乾癬
どんな病気ですか?
皮膚から少し盛り上がった赤い発疹(紅斑)に白色のふけのようなもの(鱗屑)が付着し、ポロポロはがれ落ちる皮膚の病気です。
原因はまだ完全にはわかっていませんが、乾癬になりやすい遺伝的素因があることがわかっています。遺伝的素因に様々な環境因子(不規則な生活や食事、ストレス、肥満、感染症、薬剤性)が加わって発症します。
人にうつる病気ではありません。乾癬にはいくつかのタイプがありますが、尋常性乾癬が大半を占めます。

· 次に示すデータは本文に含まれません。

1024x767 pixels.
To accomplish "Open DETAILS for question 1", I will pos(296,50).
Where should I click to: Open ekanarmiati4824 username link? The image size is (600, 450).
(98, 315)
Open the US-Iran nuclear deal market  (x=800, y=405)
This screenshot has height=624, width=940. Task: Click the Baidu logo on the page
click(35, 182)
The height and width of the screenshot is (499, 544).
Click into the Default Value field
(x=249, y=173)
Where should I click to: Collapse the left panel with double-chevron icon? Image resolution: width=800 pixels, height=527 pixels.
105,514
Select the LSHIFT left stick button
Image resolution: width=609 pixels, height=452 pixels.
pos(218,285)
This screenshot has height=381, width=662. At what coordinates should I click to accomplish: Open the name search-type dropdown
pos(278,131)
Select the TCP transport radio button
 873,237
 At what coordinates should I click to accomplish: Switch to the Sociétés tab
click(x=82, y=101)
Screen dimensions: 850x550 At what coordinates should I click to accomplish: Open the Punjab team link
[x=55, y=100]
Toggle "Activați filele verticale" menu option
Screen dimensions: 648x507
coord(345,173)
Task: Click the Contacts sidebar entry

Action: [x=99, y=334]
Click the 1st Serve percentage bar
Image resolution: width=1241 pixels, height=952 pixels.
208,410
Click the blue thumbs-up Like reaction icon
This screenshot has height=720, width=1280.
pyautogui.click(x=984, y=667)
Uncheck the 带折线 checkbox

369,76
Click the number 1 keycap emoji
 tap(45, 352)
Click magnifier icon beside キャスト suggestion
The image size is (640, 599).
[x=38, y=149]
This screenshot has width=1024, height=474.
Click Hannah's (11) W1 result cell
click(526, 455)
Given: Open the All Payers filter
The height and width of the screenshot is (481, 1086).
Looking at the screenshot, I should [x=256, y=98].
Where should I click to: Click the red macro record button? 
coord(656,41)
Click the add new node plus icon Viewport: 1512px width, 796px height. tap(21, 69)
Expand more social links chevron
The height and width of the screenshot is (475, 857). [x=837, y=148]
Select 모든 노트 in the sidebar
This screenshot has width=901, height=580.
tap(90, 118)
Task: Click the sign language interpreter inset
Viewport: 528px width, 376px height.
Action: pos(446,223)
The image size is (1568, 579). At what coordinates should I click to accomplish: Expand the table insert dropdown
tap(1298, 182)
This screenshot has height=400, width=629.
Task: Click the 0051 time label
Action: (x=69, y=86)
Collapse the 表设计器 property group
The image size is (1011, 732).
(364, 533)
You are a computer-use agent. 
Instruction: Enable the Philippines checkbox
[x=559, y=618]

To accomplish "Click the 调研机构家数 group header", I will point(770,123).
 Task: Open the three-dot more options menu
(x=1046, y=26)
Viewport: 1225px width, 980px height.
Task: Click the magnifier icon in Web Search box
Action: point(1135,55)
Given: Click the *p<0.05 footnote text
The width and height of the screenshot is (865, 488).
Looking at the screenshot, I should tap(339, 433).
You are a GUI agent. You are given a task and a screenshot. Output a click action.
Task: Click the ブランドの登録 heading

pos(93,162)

乾癬がある方の2割で爪の異常(爪がはがれる・変形)や関節炎を併発するといわれています。
乾癬の検査
診断は問診・視診や、必要に応じて皮膚生検(局所麻酔をして皮膚の一部を切り取り、病理組織学的に調べる検査です)を行います。
乾癬の治療
乾癬は慢性で軽快と悪化を繰り返します。外用療法を基本としたピラミッド計画に基づき、症状によって治療法を選択し、場合によっては組み合わせていきます。
・外用療法(塗り薬)
基本となる治療です。炎症を抑えるステロイド外用薬、表皮の増殖を抑えるビタミンD₃外用薬を使用します。
・光線療法
塗り薬だけでよくならない場合や皮疹が広範囲にある場合に行います。皮疹に紫外線を照射します。治療効果のある波長の紫外線を照射する医療機器を使用します。
・内服療法
皮膚細胞の増殖を抑えるレチノイド、免疫反応を抑えるアプレミラストや、免疫抑制薬のシクロスポリン、メソトレキセートなどを用います。かゆみが強い場合はかゆみ止めを処方します。
・生物学的製剤(注射)
乾癬では体の免疫システムの異常により炎症性サイトカインというたんぱく質が過剰に産生されています。乾癬に関与する炎症性サイトカインは様々な種類があり、近年、これをターゲットとした生物学的製剤が次々と発売されてきました。注射または点滴の治療で、症状が強い方の治療選択肢です。
日常生活の注意点
食事はバランスよく、規則正しい生活をし、なるべくストレスを避けてください。
皮膚の刺激で皮疹が悪くなります。体をゴシゴシ洗うことや、皮膚に刺激のある服を着たりすることは避けてください。
今のところ根治的治療はなく、長く症状が続く病気です。
社会生活を不自由なく過ごせるようになるまで症状を抑えることが目標になります。
根気よく治療を行うために定期的な通院を続けることも大切です。
どんなときに皮疹がでやすいですか?
A風邪などの感染症にかかったときや、擦ったりする刺激、心的ストレスなどがあげられます。
治療自体がストレスになる場合は遠慮なく治療方法を相談してください
どういう場所に皮疹が出やすいですか?
A全身どこにでも出ますが、ひじ、ひざ、腰まわりなどのよくこすれる場所に出やすいです。
髪がすれる頭部もよく出ます。こすれることがよくないので、体を固いタオルでこすることや、ぴったりした細身の洋服なども避けてください。
乾癬は完治しますか?
A乾癬は慢性で皮疹を繰り返す病気ですが、治療により皮疹がほとんど消える場合や、長期にわたって皮疹がでない、または自然消退する場合もあります。継続して治療を行うことが大切です。